The fossil and nuclear costs inevitably rise while renewable energy becomes continuously cheaper through serial production and technological optimizations. In the last ten years, wind power costs have fallen 50 percent and photovoltaics around 30 percent. The extra costs of today are the lower costs of tomorrow.
Renewable energy is also the answer to the approaching crude oil and natural gas shortages that affect fuel- and heating needs. Meanwhile it is the official consensus at DaimlerChrysler, Volkswagen and Ford that biosynthetic fuels or bio-ethanol, bio-diesel and bio-gas can be introduced more cheaply and quickly than hydrogen produced with nuclear power for which a costly new infrastructure is necessary. The potential could satisfy the fuel need of the world as explained at the world biomass conference in Rome in May 2004. Energy-efficient solar construction could supply complete houses with heating and cooling energy. In Germany, there are already 3000 houses that do not need foreign energy. The Reichstag in Berlin is supplied with 85 percent renewable energy.

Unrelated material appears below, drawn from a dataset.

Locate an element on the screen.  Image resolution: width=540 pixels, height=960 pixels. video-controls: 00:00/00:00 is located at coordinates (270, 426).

The time has come to overcome the structural-conservative blindness and the faint-hearted technology pessimism toward renewable energy. Renewable energy must be ambitiously explored and promoted in politics, science and technology as nuclear power was once promoted. The technological-economic optimization of renewable energy is easier to realize than nuclear technology and avoids incalculable risks. The future of the nuclear-fossil energy age – sooner than later – belongs in the technology museum.